Patellofemoral joint arthroplasty is an effective method for the treatment of severe simple patellofemoral arthritis, which can significantly improve the symptoms such as pre-patellar pain. The meniscus, ligament structure and proprioception were preserved, with the normal movement mechanism maintained. Patients could climb, descend the stairs and squat, stand up autonomously shortly after surgery. Due to the small amount of osteotomy and the retention of appropriate stress stimulation, the range of bone loss at the lower end of the femur after PFA is smaller than that after TKA, which is especially suitable for young or active patients. As young patients have long life expectancy and high activity, early acceptance of TKA will increase the probability of revision. PFA retains the bone mass and complete joint structure, which can delay the time of TKA, without affecting the future TKA. The key to improve the survival rate of prosthesis is the accurate selection of indications and skilled surgical operation.
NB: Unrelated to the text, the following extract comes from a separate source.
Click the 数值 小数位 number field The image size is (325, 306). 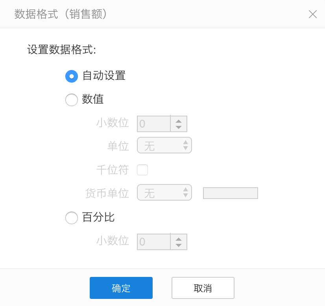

TKA should be prepared during operation. If there is more than 1 cm articular cartilage defect in the tibiofemoral joint during the operation, especially the lesion located in the lateral condyle, TKA is appropriate to be performed. Because the disease of articular cartilage of lateral condyle will progress rapidly after PFA, it is not recommended in this case. On the other hand, TKA presents a constellation of severe long-term issues for younger patients under 55, such as finite implant survivorship, incompatibility with higher activity levels, and the sacrifice of native proprioception and biomechanical function. Consequently, joint-preserving strategies are predominantly employed. In this patient cohort, the pathomechanism frequently originates from a rotational malalignment of the lower extremity. A femoral osteotomy corrects this fundamental aetiology, and when combined with a concomitant decompression procedure to address resultant localised pathology, it serves to maximally preserve the functional integrity of the native knee. This integrated approach constitutes a definitive joint preservation intervention.
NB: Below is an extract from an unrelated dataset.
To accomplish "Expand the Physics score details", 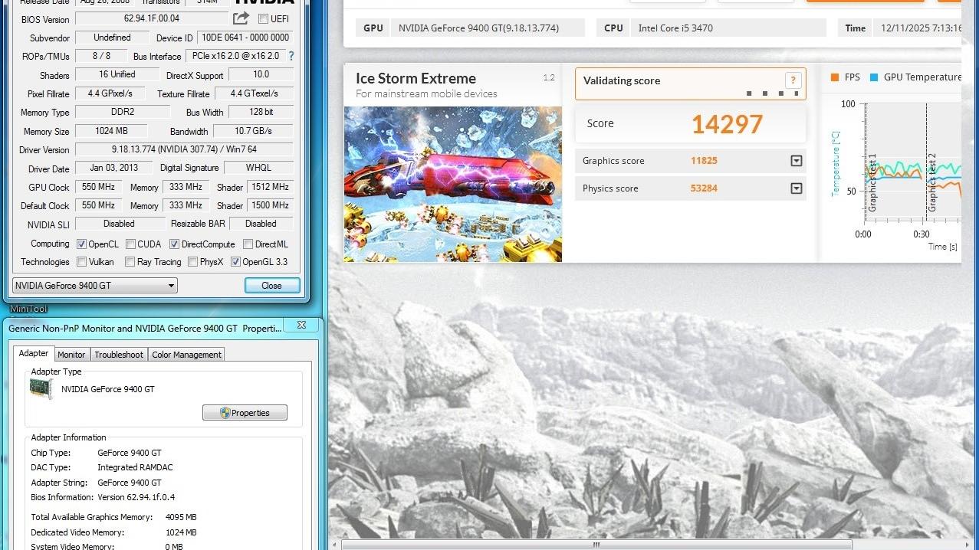I will pyautogui.click(x=796, y=188).
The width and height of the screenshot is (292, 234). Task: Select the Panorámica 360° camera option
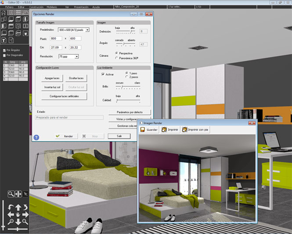pyautogui.click(x=116, y=58)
TKA is mostly regarded as the first choice for treating severe patellofemoral arthritis in clinical practice, while it has been proven that PFA can also achieve same clinical efficacy. It is believed that with the advancement in research on the anatomical physiology and kinematic coordination mechanisms of the normal patellofemoral joint’s dynamic corresponding structures, especially studies on the anatomical correspondence between the patellofemoral joint and the femoral condyle joint at the distal femur, the formation mechanism of the patellar trajectory and its influencing factors, as well as the kinematic coordination mechanism between the patellofemoral joint and the tibiofemoral joint, the understanding of the pathological mechanisms of isolated PFOA and the relevant knee joint anatomy and physiology will be further enhanced. This will undoubtedly significantly propel the development and optimization of patellofemoral joint prosthesis design, surgical instrument operating systems, and surgical techniques. PFA preserves the vast majority of the knee joint’s anatomical structures, encompassing bone reserves and the patient’s own ligaments. This procedure is more minimally invasive compared to TKA, and it enables a more rapid rehabilitation of knee joint function postoperatively. Undoubtedly, these merits will secure a prominent position for patellofemoral joint arthroplasty in the realm of artificial knee joint surface arthroplasty.